▶ Metin Bölümü:
● ● ● ● ● ● ●

Kısaca özetlemek gerekirse siyasi ve idari kadrolar (siyaset ve bürokrasi) bu dönemde bir bütünlük içerisinde faaliyetlerini sürdürmüştür. Bu dönemde TBMM’deki üyelerin %50-60’ını bürokrat kökenli milletvekilleri oluşturmaktadır. Ayrıca bu dönemde belli kademelerde görevli olan bürokratlar kanunların uygulanmasında etkili oldukları gibi kanunların hazırlanmasında oldukça etkili olmuştur (Sevil, 1999: 121, 125). Cumhuriyet’in ilanı sonrasında siyasal ve sosyal alanda halkçılık ilkesinin belirleyici olacağı gelişmelerin yaşanacağı düşünülmekteydi. Ancak, bu dönemde halkın devreye girdiği, yönetici yönetilen bütünleşmesinin sağlandığı siyasal ve sosyal hayattan söz etmek oldukça güçtür. Bu dönemde siyasi ve kültürel alanda toplumdaki farklılıklar ortadan kaldırılmaya çalışılmış, toplum için oldukça önemli olan din kurumuna karşı olumsuz bir tutum sergilenmiştir.

● ● ● ● ● ● ●

▶ Kayıtlı Veriler:
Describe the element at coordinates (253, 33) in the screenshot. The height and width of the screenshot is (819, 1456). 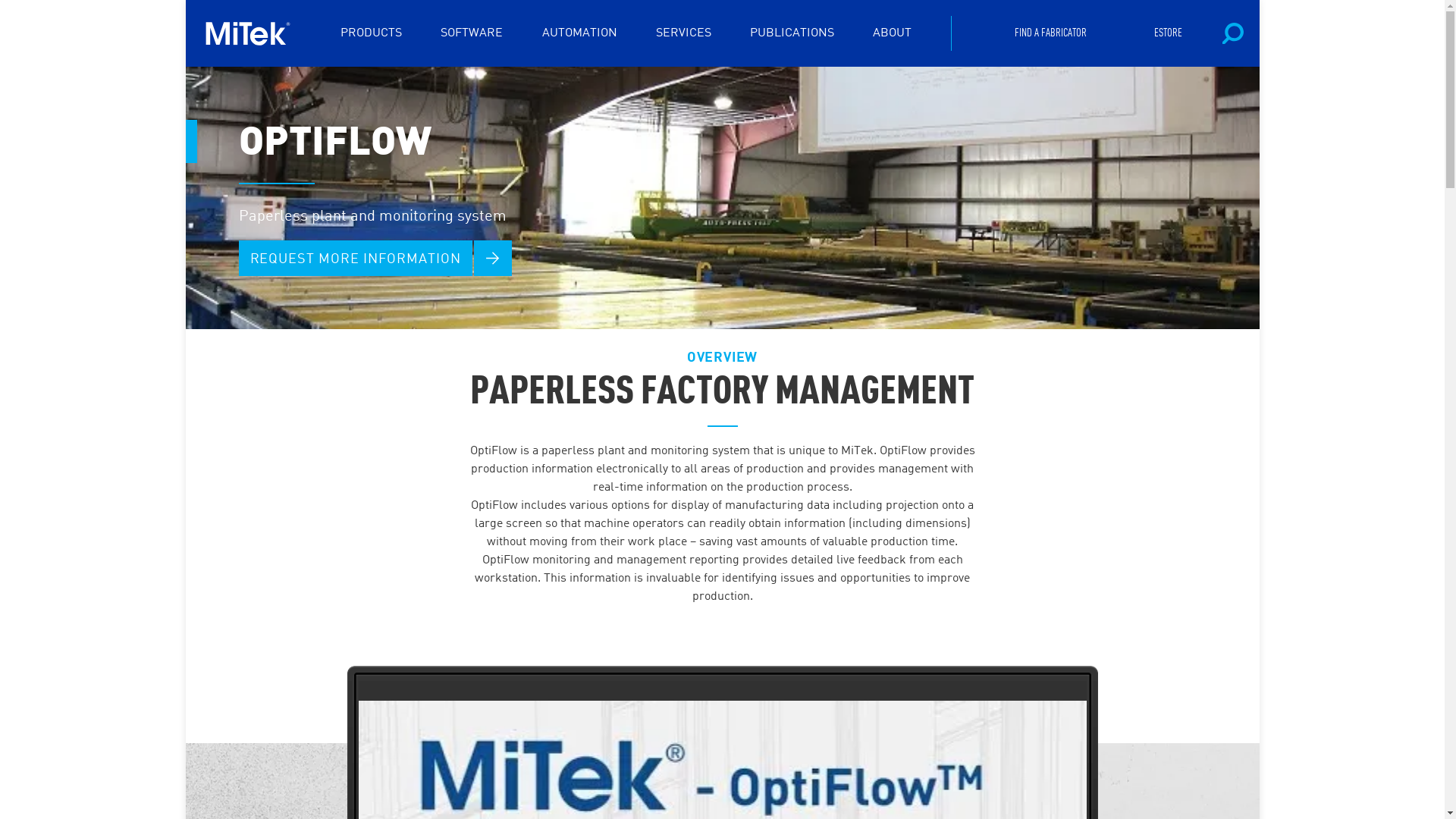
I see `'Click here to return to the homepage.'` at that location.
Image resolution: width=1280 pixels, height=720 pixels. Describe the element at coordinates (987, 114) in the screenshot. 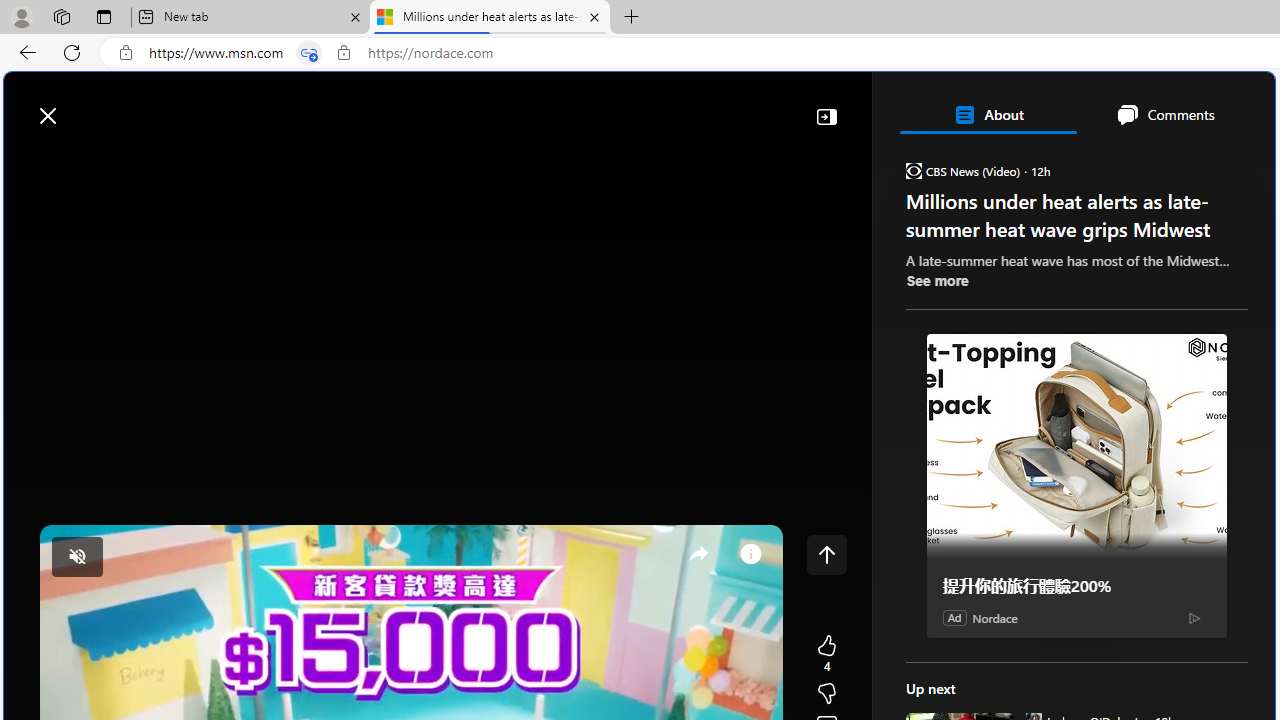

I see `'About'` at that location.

● ● ● ● ● ● ●

▶ Alıştırma Görevi 1: Siyaset ve bürokrasi metni, bu dönemde siyasi ve idari kadroların bir bütünlük içinde çalıştığını ileri sürüyor. Metin bu görüşü hangi bilgilerle destekliyor, bir iki cümleyle açıklayın.
▶ Alıştırma Görevi 2:
Siyaset ve bürokrasi metnine göre aşağıdaki soruları yanıtlayın:
(a) Bu dönemde TBMM üyelerinin yüzde kaçı bürokrat kökenliydi?
(b) Cumhuriyet'in ilanından sonra siyasal ve sosyal alanda hangi ilkenin belirleyici olacağı düşünülüyordu?
(c) Bu dönemde hangi kuruma karşı olumsuz bir tutum sergilendi?
▶ Alıştırma Görevi 3: Siyaset ve bürokrasi ilişkisini anlatan metni kaldığı yerden alıp sürdürün.

▶ Çıktı 1: Metne göre TBMM üyelerinin %50-60'ı bürokrat kökenli milletvekilleriydi. Ayrıca belli kademelerde görevli bürokratlar kanunların yalnızca uygulanmasında değil, hazırlanmasında da oldukça etkiliydi.

▶ Çıktı 2:
(a) %50-60'ı.
(b) Halkçılık ilkesinin.
(c) Din kurumuna.

▶ Çıktı 3:
Tek parti dönemi siyasi iktidar ve kamu bürokrasisi yeni kurulan rejimi koruma ve kollama görevinin yanı sıra halka ulusal bir kimlik kazandırma görevini üzerine almıştır. Ancak kamu bürokrasisinin üstlenmiş olduğu her iki görevin ortak bir özelliğinden bahsedilebilir. Hem koruma ve kollama görevi hem de kimlik inşa sürecinin karşıdaki düşmana veya rakibe karşı sürdürülebilir olmasıdır.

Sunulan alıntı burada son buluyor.